» **TASK ITEM**: Please continue the passage on 3-D collagen imaging below from the point where it stops.

-------- EXTRACT PROVIDED

Collagen at this parallel angle is invisible, unmeasurable and essentially not quantifiable. Moreover, because if its 3-D nature, no matter what angle you look at it, a substantial amount of the tissue will always be hidden.

How is collagen imaging done then? A tissue sample is placed into the new machine that completely rotates the sample while taking images at every angle. “We took our tissue and we put it in a tube so it’s just like this pen and we spun it so we get views at all different angles. We take a three-dimensional data set at each angle. So if we have a fiber that’s transparent, when we rotate it in this way, we can see [the fiber].”

Once the images are taken at every single angle, they are combined into one 3-D model using a complicated set of algorithms. This multidisciplinary project required collaboration from many departments. “There was engineering in making the mechanical structure to do this, but the equal challenge is the mathematical reconstruction where you take all of these images at all these different angles and put them back together. That’s a very serious challenge.”

“We’re going to improve our experimental aspects so we can get better resolution, but also we are going to improve our reconstruction algorithms. We’re starting those things now.” Campagnola added.

----------------
-------- DATASET ENTRIES

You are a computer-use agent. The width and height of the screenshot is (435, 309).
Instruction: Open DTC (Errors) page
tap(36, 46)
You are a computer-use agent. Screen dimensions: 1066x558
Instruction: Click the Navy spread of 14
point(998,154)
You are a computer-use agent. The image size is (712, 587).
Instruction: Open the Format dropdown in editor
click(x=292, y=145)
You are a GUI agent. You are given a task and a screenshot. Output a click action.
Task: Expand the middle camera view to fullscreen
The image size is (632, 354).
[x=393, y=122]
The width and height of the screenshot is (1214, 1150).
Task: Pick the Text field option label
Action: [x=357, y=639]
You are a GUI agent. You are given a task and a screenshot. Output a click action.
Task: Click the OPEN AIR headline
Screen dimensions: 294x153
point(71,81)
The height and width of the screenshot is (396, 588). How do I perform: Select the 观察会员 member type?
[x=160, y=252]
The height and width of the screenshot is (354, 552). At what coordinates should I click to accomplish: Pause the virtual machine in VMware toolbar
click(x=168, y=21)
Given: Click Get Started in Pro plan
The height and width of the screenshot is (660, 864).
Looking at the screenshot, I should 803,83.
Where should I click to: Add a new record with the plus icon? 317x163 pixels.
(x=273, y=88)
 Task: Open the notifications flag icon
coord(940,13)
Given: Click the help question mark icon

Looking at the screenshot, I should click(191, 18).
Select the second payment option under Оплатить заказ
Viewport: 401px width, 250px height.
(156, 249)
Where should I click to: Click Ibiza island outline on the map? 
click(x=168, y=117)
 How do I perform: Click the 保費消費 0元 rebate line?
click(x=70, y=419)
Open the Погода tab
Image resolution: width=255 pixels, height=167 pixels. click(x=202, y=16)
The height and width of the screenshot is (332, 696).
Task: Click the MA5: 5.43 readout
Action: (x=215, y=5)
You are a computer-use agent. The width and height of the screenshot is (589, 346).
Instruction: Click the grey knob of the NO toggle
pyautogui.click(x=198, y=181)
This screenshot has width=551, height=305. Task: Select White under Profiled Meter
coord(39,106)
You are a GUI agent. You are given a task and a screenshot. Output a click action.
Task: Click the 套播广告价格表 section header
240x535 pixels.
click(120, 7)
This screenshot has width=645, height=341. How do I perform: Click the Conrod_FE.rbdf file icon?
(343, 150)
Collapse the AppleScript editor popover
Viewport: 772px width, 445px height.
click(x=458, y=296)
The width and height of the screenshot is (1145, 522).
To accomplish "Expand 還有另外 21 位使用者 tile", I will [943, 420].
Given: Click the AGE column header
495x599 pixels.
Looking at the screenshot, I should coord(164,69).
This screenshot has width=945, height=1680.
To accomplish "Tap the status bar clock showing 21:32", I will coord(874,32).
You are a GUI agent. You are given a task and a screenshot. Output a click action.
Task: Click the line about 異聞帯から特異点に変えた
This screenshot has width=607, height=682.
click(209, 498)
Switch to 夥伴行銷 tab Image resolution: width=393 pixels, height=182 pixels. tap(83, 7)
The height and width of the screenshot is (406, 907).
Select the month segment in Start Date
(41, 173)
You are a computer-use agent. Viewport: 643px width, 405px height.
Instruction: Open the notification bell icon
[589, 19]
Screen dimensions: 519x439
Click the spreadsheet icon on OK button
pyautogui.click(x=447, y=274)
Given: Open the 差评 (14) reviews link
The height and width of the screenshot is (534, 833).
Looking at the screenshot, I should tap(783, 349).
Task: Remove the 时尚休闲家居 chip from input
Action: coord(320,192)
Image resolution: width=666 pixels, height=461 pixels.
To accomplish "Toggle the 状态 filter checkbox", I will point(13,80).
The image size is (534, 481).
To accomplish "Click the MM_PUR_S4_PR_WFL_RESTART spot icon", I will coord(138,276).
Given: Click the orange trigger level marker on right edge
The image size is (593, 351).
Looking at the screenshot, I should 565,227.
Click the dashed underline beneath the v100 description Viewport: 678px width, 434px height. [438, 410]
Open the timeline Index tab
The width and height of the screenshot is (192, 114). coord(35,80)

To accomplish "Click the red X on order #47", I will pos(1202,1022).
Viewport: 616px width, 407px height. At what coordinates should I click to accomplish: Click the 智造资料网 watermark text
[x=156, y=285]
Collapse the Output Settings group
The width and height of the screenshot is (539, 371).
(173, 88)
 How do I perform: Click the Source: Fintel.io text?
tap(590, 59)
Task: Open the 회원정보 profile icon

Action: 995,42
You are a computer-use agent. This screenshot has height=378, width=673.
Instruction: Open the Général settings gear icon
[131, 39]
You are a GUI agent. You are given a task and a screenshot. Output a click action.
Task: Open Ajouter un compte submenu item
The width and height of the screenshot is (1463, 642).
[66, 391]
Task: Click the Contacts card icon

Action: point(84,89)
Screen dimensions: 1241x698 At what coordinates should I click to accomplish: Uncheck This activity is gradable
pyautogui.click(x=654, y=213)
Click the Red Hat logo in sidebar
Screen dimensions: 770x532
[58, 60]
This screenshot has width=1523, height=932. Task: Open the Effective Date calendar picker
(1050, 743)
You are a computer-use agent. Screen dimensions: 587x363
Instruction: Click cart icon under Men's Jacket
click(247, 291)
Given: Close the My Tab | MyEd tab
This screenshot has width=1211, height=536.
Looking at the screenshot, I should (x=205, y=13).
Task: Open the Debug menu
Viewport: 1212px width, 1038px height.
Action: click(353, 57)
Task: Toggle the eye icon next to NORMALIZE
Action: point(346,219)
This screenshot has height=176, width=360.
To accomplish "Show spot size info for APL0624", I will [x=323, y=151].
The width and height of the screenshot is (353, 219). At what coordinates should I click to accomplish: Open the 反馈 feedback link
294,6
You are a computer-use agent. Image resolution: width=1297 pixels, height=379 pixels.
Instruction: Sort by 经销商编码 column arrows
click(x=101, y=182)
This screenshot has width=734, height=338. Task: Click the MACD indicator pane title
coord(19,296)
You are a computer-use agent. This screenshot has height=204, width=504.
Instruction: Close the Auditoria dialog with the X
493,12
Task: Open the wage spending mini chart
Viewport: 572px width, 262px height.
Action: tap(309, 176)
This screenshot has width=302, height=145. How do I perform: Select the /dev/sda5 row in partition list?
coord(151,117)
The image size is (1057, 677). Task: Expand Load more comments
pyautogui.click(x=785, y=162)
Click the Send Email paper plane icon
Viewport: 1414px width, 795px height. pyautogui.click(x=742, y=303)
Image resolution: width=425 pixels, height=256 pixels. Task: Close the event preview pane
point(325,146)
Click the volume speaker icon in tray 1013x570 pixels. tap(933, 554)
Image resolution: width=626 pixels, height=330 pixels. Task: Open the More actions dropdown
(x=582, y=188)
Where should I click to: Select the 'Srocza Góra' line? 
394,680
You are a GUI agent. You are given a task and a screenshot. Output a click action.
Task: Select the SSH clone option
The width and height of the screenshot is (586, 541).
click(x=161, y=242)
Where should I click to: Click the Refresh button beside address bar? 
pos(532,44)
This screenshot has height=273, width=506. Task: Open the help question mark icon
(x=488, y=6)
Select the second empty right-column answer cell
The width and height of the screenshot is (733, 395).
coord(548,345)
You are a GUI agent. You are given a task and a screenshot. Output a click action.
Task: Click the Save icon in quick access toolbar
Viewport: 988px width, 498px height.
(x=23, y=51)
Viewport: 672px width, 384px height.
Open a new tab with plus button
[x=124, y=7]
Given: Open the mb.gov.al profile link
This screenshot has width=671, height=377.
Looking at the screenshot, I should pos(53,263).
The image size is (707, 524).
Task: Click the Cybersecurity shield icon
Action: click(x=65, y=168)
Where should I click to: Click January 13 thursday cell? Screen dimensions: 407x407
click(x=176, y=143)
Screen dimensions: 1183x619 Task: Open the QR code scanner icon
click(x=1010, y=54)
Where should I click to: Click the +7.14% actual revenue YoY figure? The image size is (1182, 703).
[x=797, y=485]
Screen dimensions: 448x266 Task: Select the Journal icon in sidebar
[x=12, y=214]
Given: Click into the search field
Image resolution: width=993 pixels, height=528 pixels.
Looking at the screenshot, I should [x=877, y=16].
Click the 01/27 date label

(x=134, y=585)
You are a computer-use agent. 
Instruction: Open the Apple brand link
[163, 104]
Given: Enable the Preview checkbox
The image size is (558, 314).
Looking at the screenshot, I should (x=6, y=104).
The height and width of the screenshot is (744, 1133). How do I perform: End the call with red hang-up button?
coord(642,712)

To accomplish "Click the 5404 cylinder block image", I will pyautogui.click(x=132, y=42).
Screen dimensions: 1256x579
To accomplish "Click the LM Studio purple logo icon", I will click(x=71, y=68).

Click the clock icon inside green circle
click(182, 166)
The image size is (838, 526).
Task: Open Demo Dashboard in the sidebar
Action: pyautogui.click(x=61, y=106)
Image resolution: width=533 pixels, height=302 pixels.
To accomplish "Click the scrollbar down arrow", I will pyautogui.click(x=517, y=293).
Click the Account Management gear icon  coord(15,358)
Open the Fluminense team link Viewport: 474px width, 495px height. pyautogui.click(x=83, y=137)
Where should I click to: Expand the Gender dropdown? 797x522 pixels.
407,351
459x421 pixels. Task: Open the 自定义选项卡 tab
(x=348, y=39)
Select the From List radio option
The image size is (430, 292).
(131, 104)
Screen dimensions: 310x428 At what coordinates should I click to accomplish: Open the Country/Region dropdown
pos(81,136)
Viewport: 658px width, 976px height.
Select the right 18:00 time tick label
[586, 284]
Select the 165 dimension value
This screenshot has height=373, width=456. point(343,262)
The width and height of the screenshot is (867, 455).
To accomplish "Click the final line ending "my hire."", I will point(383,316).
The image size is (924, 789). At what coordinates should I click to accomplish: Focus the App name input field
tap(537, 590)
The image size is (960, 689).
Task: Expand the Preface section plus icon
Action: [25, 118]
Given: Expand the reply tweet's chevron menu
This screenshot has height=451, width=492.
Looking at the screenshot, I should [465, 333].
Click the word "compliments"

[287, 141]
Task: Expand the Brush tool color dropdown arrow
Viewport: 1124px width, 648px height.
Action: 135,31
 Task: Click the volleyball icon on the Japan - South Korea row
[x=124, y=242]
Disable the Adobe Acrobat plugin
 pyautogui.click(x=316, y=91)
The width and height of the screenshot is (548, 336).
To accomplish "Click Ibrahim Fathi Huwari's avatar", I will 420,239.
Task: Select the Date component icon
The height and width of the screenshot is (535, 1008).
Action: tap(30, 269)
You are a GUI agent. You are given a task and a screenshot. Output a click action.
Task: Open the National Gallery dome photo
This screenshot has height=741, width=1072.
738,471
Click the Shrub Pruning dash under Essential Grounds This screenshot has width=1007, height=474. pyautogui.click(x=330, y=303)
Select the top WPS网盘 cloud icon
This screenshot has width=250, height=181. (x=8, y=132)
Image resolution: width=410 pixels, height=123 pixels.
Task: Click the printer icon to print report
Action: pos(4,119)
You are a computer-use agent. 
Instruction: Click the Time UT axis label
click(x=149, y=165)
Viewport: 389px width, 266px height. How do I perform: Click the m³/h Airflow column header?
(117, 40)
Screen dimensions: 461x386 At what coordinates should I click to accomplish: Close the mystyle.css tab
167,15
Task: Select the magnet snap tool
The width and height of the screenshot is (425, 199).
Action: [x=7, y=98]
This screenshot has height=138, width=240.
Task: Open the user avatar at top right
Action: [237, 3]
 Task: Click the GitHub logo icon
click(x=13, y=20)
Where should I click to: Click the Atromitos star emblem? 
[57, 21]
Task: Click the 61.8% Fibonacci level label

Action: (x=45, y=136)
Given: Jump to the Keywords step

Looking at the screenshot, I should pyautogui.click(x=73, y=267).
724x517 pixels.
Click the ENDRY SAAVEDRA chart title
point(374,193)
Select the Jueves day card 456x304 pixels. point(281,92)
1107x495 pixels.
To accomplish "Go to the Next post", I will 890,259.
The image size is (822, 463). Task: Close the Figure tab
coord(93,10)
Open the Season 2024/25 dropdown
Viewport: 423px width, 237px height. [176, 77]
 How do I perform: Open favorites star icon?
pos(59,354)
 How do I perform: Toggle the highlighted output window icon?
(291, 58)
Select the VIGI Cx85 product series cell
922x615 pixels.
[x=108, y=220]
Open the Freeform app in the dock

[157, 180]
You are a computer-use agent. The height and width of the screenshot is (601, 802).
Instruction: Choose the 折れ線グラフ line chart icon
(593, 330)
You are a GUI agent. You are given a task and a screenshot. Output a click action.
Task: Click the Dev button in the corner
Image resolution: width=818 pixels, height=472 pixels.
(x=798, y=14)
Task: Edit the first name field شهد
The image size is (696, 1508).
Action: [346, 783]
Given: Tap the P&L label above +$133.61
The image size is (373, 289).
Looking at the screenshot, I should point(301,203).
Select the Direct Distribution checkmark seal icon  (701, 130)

----------------

» **FINAL ANSWER**:
“We have something that works, but it’s nowhere near optimal,” Campagnola admitted. “We have demonstrated proof of principle, but it may not be good enough for what we really want to do. We actually have a lot of work to do.”

Campagnola predicts that this technology will be implemented into a healthcare setting in just five to ten years from now.

This technology is not only a possible diagnostic tool for cancer and other collagen-related disease, but also a possible method of understanding countless other structures of the human body. Many other molecules have visibility as obscure as collagen. Machines such as the one that Campagnola helped develop can enhance our understanding of the human body and what optimal health looks like at a molecular level.